Physicians, meanwhile, may shorten forms in hopes of reaching patients concisely, but sacrifice important content. In viewing consent as educational, they may consider that their job is adequately done once they convey the information to patients, without recognizing that patients may not have fully comprehended the fine points. Many fertility clinic staffers told Madeira that multiple elements are critical to consent, including educating patients, allowing them to ask questions, giving them time to digest information and emotionally process it. At what point in the treatment cycle, where, and by whom patients were informed varied widely, Madeira found, and, on the whole, consent was viewed as highly problematic by both patients and physicians:
[P]erceptions of the informed consent project, and in particular informed-consent-as-ritual, are suffused with tensions—between medical and legal safeguards, trusting and adversarial relations, informality and formality, comprehensibility and thoroughness, comprehension and time constraints, and current optimism and potentially troubled futures. [p. 225]

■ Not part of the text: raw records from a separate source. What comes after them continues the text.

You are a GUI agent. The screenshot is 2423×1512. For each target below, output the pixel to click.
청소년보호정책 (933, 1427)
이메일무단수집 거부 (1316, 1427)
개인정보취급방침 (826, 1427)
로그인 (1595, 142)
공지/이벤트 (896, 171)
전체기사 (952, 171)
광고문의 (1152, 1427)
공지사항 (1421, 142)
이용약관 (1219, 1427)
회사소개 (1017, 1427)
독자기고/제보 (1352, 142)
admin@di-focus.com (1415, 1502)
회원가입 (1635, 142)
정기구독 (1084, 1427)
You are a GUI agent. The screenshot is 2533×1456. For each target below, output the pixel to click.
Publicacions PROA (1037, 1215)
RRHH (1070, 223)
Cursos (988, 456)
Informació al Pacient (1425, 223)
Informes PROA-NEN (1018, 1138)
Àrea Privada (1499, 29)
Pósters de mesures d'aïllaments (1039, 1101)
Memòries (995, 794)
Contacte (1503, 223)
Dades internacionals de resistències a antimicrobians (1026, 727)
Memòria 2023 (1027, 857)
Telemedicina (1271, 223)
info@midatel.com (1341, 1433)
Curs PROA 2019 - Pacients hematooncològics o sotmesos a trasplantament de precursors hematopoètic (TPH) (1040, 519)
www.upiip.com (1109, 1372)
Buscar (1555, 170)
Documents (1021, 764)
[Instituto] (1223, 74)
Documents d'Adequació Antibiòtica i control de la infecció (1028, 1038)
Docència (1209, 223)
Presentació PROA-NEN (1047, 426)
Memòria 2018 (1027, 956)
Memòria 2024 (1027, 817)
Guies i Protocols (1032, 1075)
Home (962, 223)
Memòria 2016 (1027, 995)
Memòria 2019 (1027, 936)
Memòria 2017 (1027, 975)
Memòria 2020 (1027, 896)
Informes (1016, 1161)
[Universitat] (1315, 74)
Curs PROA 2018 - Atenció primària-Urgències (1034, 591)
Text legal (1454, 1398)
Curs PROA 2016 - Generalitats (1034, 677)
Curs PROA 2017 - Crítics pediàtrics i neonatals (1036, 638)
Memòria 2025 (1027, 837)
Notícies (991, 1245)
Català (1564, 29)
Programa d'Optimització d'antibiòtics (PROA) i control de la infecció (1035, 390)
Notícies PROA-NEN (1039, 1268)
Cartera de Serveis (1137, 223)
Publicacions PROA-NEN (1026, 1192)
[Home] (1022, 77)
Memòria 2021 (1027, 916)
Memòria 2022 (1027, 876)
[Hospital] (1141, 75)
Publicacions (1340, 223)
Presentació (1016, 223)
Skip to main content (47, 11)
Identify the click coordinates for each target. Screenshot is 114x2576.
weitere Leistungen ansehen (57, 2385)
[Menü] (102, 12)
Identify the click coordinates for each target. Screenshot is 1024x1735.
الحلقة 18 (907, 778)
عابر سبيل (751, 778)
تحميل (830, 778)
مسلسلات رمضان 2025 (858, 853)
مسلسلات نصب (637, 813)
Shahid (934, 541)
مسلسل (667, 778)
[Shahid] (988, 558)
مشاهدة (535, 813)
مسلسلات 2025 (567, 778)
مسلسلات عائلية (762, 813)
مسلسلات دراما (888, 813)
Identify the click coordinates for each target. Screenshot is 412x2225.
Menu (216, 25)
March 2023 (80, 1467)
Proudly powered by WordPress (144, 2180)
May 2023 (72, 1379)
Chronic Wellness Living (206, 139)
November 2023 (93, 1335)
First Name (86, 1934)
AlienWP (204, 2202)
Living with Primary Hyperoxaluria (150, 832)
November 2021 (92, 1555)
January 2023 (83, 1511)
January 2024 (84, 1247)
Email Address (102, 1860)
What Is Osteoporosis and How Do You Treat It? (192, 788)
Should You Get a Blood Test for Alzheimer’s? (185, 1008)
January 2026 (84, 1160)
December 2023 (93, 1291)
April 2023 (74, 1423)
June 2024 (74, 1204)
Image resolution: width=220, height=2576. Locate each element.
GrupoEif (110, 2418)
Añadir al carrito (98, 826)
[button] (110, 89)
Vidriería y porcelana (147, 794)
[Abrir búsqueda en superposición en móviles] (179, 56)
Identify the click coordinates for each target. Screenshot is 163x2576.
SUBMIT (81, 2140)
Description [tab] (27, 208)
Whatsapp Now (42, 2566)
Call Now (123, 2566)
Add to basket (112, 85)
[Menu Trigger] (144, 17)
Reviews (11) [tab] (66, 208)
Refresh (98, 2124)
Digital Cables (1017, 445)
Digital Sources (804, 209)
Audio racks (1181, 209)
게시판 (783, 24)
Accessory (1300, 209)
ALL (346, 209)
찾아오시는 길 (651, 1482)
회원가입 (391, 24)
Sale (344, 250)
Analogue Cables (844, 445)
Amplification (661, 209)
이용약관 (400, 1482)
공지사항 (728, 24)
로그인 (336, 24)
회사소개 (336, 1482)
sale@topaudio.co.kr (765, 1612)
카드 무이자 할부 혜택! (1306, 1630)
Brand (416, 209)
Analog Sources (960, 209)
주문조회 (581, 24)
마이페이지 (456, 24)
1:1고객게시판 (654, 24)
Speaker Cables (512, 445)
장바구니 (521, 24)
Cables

Madeira leans toward a more robust consent process that partakes of the larger trust-building relationship between patients and providers. This means that consent becomes integrated across the entire trajectory of treatment; papers are not just signed, filed away, and forgotten. Her further suggestion is to replace formalistic approaches to consent with innovative ones: “[W]hy not change those elements of informed-consent-as-ritual that don’t seem to work, potentially by swapping documentation for new consent technologies, like multimedia or e-learning applications.”
Madeira has made important contributions with this considered and complex analysis, which makes University of California Press’s selection of a mawkish, heteronormative cover illustration all the more unfortunate. Several colleagues and friends who saw me carrying the book thought I was reading “a cheesy romance novel.” Madeira’s research deserved much better.